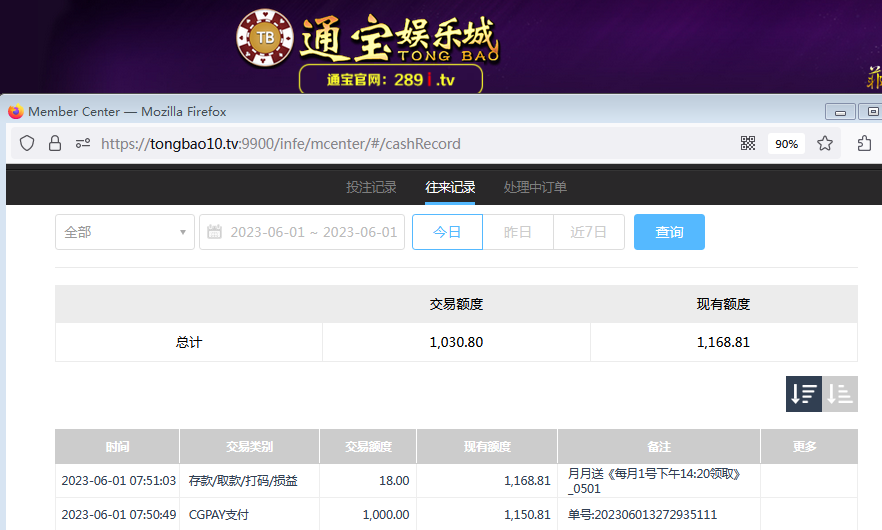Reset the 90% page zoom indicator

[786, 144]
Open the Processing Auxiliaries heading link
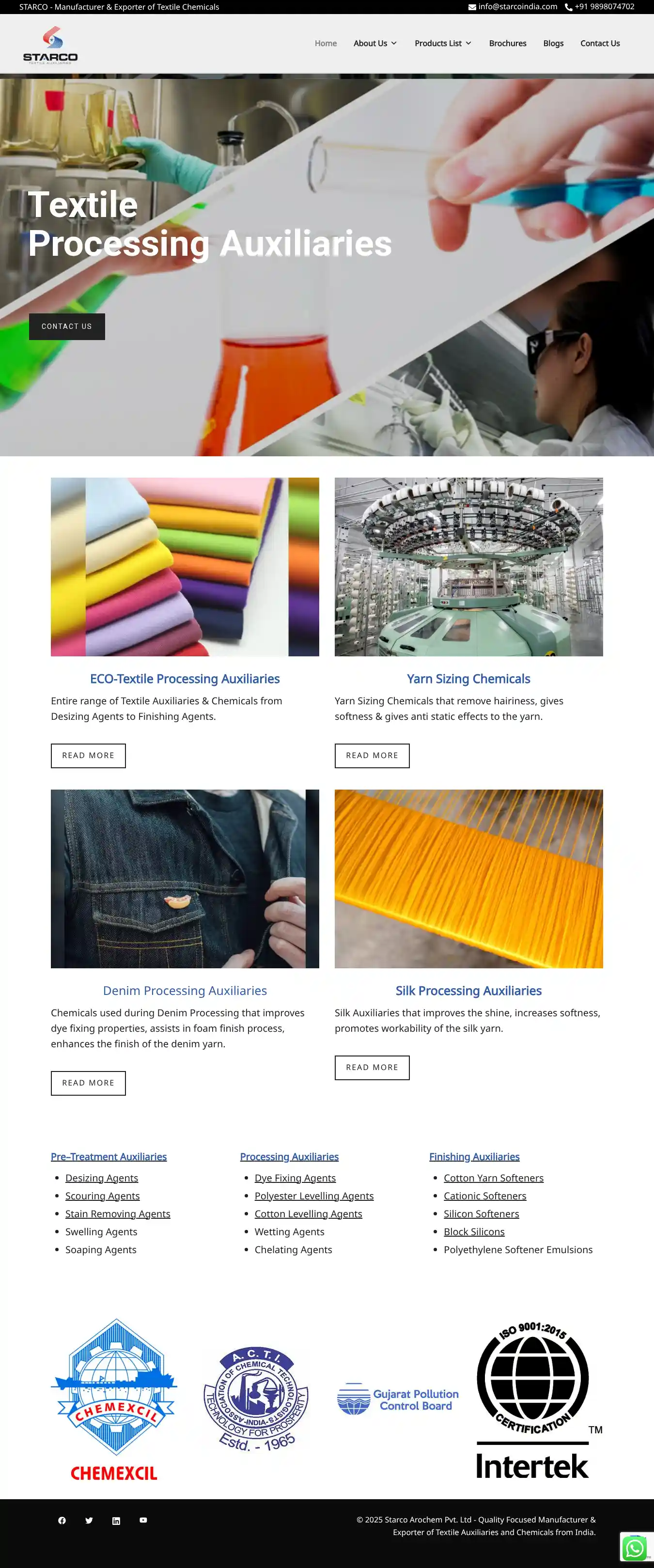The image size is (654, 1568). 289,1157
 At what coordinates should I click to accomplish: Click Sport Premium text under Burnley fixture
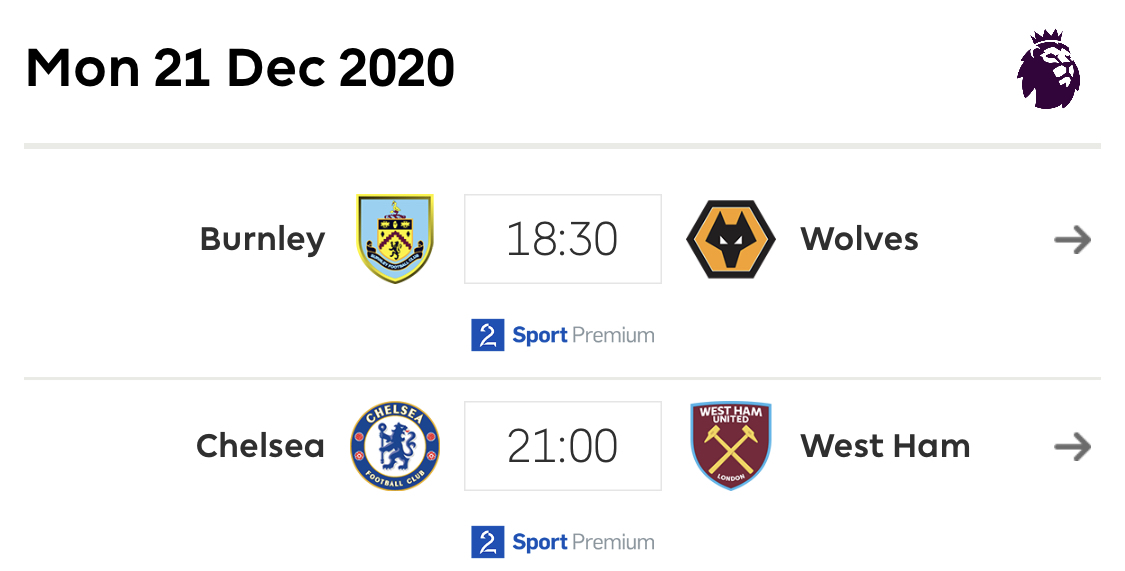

---

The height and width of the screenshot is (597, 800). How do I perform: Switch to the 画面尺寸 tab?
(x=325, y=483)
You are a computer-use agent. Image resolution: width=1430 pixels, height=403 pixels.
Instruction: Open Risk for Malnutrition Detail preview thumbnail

---

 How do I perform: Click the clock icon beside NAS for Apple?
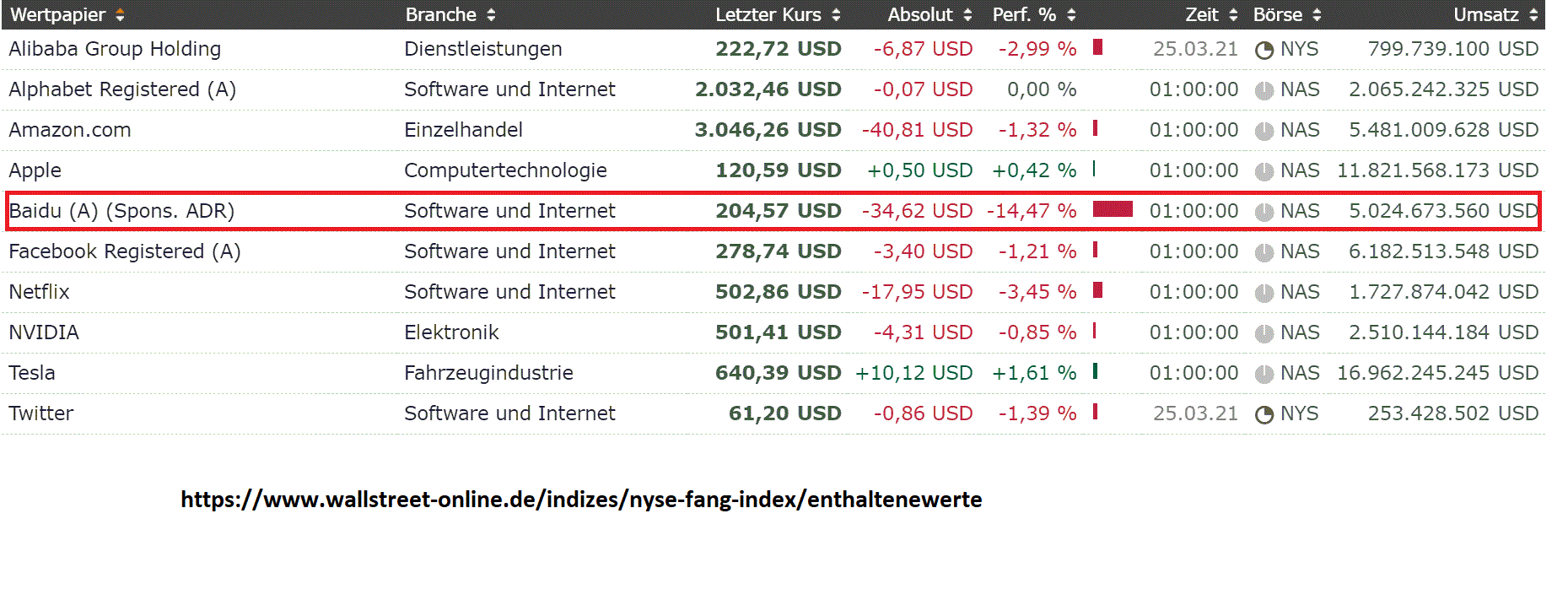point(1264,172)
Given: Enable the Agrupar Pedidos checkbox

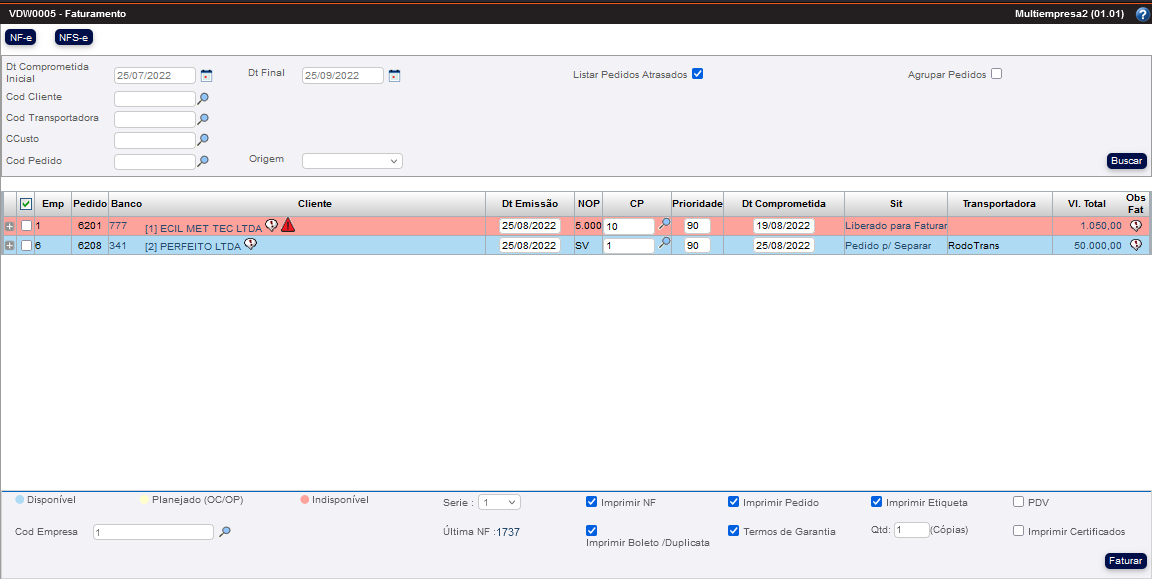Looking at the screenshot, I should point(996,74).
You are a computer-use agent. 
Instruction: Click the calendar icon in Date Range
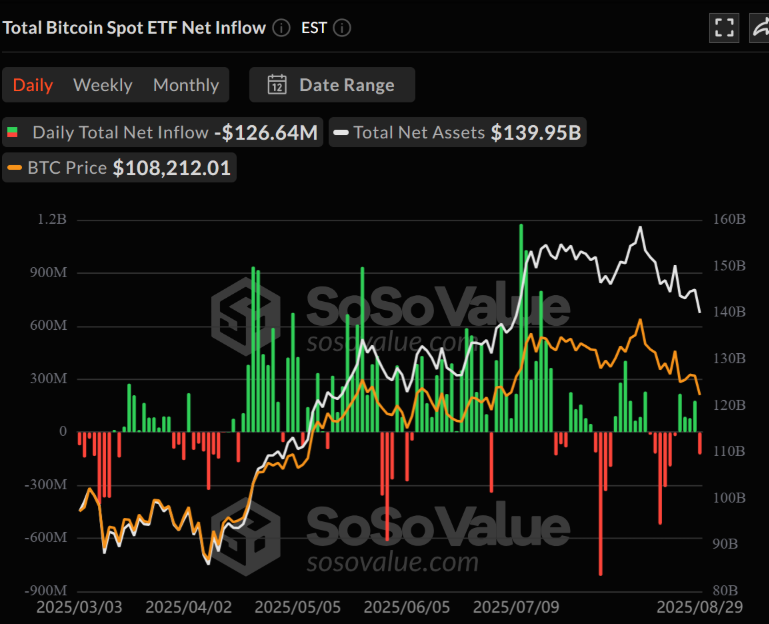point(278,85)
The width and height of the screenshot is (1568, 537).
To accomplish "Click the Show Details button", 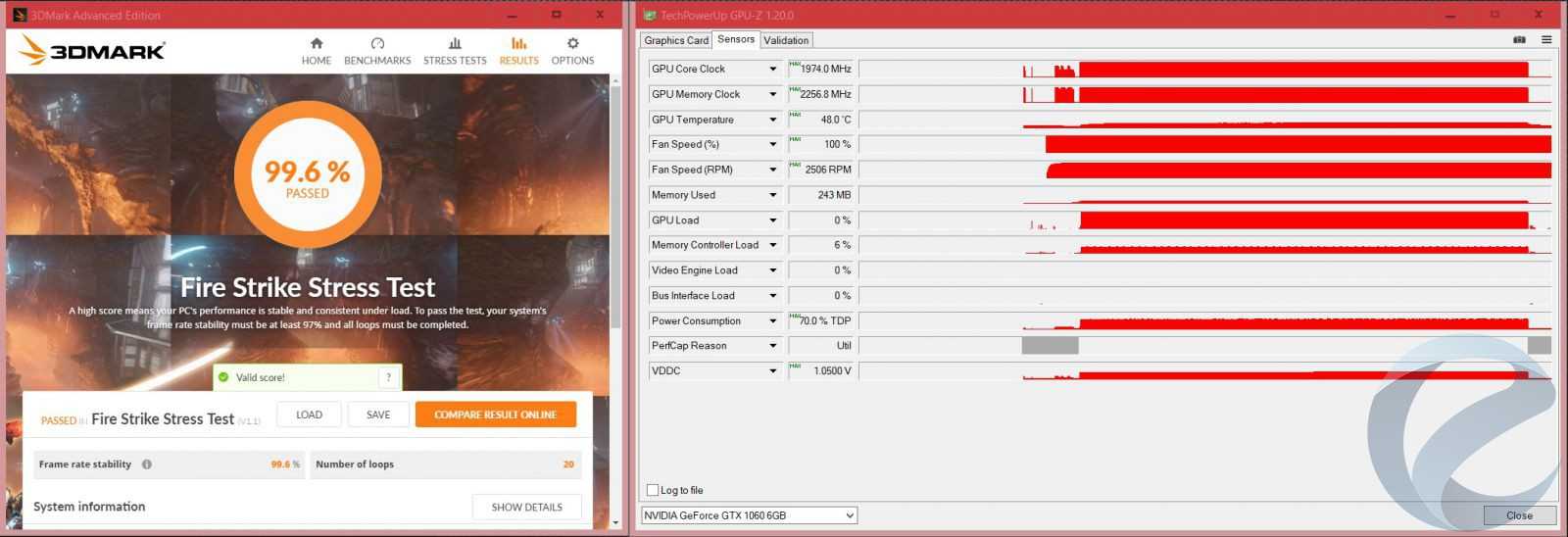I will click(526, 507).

---

*What to do*:
Your answer should be the exact lines above from the one containing "Given: Enable the Agrupar Pedidos checkbox" through the one containing "The width and", with both end lines kept and the pictures removed, please.

*Answer for the task*:
Given: Enable the Agrupar Pedidos checkbox

Looking at the screenshot, I should point(996,74).
You are a computer-use agent. 
Instruction: Click the calendar icon in Date Range
point(278,85)
The width and height of the screenshot is (1568, 537).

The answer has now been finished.